Cell Biol Int. 2012 Mar 1;36(3):261-5. doi: 10.1042/CBI20110329.
We have investigated defective steps in apoptosis that might account for the development of resistance. For this purpose, A549 and Calu1 NSCLC (non-small-cell lung cancer) cell lines were treated with cisplatin to obtain resistant sub-lines. Gene expression profiles and the phosphorylation status of the BAD (Bcl-2/Bcl-XL-antagonist, causing cell death) protein were determined for each cell line. Cell death and cytochrome c release were analysed after treating cell lines with their appropriate cisplatin doses. Gene expression of BAD, Bid, caspases 4 and 6 were clearly decreased in the resistant cell lines, and the differential phosphorylation status of BAD also seemed to play a role in the development of cisplatin resistance. Since this is a new cisplatin-resistant Calu1 cell line, it is noteworthy that DNA fragmentation, apoptotic cell ratio and cytochrome c levels were most decreased in the CR-Calu1 cell line.

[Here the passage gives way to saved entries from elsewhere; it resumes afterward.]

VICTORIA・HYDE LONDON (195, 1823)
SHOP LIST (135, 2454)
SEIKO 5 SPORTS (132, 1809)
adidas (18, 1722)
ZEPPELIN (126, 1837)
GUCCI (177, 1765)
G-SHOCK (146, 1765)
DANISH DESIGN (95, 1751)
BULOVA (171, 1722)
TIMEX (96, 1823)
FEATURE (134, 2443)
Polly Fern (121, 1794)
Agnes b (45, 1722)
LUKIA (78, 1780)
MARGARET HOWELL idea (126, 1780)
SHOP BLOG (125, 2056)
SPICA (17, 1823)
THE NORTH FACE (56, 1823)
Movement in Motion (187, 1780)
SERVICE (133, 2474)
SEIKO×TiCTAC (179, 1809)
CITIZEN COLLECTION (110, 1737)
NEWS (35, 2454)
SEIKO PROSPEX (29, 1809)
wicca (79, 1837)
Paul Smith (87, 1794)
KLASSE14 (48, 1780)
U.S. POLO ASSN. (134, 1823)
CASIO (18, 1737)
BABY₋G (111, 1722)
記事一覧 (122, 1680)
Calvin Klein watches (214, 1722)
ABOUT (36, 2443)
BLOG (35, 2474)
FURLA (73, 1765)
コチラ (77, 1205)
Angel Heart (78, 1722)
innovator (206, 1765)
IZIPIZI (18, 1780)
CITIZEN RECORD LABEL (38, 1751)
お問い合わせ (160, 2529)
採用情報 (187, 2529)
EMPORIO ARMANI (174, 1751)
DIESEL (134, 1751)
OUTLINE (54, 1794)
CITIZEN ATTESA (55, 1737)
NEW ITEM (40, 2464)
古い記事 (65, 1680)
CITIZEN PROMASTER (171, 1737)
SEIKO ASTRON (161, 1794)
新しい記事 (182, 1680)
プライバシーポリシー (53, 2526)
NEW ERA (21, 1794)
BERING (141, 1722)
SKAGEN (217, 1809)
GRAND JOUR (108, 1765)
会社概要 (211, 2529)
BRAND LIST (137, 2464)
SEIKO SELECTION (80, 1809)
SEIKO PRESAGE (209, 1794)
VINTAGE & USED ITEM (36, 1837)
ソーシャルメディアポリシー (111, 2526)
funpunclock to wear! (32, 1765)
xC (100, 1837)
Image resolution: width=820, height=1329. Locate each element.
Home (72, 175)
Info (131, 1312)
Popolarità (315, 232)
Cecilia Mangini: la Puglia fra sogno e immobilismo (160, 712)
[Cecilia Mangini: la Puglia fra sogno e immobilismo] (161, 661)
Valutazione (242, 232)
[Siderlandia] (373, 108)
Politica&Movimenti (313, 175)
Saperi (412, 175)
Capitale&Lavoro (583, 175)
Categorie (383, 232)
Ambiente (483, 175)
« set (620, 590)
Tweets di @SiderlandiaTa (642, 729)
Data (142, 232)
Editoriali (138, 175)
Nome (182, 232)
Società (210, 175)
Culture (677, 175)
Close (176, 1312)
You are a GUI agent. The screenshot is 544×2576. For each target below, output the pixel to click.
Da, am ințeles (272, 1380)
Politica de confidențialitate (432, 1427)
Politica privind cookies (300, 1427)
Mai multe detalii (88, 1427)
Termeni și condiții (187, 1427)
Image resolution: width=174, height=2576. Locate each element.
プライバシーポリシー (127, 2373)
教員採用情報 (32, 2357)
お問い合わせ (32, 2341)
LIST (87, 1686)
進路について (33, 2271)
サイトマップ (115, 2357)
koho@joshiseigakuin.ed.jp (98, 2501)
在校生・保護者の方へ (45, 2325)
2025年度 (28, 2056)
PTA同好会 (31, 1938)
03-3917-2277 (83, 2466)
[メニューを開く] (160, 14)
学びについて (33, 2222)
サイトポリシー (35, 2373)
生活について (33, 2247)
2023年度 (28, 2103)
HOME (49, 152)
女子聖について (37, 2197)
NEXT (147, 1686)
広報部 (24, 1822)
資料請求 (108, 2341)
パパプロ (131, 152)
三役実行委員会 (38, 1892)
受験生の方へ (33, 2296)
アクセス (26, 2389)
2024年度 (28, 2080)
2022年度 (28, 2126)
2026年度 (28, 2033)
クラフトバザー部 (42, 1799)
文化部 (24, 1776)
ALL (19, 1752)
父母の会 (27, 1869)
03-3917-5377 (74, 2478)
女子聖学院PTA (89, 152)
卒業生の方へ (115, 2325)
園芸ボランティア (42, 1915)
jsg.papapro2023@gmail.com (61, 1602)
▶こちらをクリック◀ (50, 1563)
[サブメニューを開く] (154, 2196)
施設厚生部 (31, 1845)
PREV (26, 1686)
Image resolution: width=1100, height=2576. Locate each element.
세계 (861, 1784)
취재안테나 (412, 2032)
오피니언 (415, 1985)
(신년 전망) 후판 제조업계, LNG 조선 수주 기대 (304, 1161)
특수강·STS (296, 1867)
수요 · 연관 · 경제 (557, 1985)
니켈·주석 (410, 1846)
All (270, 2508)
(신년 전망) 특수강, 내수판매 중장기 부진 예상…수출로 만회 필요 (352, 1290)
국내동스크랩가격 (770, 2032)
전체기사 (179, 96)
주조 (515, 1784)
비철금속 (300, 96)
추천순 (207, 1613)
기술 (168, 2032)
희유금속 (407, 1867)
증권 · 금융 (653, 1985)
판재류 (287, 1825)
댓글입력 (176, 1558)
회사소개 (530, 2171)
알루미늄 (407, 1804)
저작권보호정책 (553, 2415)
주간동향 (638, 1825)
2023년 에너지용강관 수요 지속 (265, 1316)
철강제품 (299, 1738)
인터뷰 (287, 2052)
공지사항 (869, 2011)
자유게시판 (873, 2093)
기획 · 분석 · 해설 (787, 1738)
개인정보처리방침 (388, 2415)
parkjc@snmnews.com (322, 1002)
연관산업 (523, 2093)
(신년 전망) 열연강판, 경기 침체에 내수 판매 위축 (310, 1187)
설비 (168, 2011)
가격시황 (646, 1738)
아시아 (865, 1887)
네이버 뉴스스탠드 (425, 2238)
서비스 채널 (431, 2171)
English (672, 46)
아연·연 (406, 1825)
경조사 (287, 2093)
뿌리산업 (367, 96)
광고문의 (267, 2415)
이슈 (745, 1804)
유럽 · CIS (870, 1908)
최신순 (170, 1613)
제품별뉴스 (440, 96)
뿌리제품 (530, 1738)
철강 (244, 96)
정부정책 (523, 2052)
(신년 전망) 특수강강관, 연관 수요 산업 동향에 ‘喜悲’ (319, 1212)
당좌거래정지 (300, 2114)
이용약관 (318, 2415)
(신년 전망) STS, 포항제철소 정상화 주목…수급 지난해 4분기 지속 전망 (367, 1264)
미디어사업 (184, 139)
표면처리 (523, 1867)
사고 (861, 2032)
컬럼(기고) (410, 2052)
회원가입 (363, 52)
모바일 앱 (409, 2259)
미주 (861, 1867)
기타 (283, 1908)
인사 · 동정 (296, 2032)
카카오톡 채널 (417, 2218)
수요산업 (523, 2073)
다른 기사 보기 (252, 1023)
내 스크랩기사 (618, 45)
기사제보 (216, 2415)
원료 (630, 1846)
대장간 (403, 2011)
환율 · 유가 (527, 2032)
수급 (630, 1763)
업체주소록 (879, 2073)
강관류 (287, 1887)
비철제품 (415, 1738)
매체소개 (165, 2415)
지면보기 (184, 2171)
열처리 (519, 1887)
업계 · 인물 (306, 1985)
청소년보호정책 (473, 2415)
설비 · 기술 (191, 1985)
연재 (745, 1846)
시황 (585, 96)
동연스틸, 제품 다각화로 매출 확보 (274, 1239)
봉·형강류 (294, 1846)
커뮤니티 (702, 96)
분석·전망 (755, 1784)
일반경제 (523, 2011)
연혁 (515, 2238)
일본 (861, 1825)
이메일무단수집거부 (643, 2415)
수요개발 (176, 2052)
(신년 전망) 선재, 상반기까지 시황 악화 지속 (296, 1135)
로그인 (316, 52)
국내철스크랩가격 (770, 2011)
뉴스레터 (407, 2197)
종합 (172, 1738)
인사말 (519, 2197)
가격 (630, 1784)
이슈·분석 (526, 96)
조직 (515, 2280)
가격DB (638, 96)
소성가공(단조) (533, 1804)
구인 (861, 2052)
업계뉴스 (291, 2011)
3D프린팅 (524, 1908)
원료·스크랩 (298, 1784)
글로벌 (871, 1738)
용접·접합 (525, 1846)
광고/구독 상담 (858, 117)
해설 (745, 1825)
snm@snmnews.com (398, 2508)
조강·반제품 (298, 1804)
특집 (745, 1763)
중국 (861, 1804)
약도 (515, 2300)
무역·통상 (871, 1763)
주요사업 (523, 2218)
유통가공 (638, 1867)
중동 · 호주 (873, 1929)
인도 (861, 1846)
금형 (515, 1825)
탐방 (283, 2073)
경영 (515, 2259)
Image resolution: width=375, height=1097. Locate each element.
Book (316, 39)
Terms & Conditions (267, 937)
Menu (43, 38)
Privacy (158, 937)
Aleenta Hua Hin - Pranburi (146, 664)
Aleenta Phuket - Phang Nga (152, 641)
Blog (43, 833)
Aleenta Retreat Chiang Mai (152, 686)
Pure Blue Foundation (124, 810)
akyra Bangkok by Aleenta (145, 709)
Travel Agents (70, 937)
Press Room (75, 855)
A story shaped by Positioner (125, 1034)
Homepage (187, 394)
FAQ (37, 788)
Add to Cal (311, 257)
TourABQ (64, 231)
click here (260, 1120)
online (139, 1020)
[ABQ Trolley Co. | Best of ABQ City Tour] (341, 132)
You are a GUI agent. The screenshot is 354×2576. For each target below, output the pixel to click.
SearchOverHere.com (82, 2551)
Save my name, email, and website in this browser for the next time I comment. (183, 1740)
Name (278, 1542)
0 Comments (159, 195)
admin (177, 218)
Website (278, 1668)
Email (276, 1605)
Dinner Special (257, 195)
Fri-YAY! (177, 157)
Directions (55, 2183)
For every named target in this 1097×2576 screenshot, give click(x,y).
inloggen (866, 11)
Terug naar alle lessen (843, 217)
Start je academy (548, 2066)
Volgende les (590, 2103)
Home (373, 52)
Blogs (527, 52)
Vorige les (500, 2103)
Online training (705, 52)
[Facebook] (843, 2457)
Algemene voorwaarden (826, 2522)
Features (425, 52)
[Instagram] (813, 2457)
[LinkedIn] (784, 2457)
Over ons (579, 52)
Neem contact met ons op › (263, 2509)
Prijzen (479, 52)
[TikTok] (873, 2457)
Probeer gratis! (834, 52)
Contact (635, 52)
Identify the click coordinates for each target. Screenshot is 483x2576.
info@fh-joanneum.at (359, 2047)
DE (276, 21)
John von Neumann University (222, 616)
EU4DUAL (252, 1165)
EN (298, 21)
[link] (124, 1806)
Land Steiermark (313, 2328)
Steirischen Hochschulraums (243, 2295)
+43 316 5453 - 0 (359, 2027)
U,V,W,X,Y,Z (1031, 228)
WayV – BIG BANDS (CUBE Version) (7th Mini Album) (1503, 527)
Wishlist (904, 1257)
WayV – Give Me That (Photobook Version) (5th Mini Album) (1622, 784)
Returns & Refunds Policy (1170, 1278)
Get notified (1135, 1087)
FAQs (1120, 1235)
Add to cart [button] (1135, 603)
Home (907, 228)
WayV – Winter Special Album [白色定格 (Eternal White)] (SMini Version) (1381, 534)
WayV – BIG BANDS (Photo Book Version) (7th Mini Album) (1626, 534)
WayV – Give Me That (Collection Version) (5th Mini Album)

我们研究了可能导致耐药性产生的凋亡缺陷步骤。为此,用顺铂处理 A549 和 Calu1 NSCLC(非小细胞肺癌)细胞系以获得耐药亚系。确定了每个细胞系的基因表达谱和 BAD(Bcl-2/Bcl-XL 拮抗剂,导致细胞死亡)蛋白的磷酸化状态。用适当的顺铂剂量处理细胞系后,分析细胞死亡和细胞色素 c 释放。耐药细胞系中 BAD、Bid、半胱天冬酶 4 和 6 的基因表达明显降低,BAD 的差异磷酸化状态似乎也在顺铂耐药性的发展中起作用。由于这是一种新的顺铂耐药 Calu1 细胞系,值得注意的是,在 CR-Calu1 细胞系中,DNA 片段化、凋亡细胞比例和细胞色素 c 水平降低最为明显。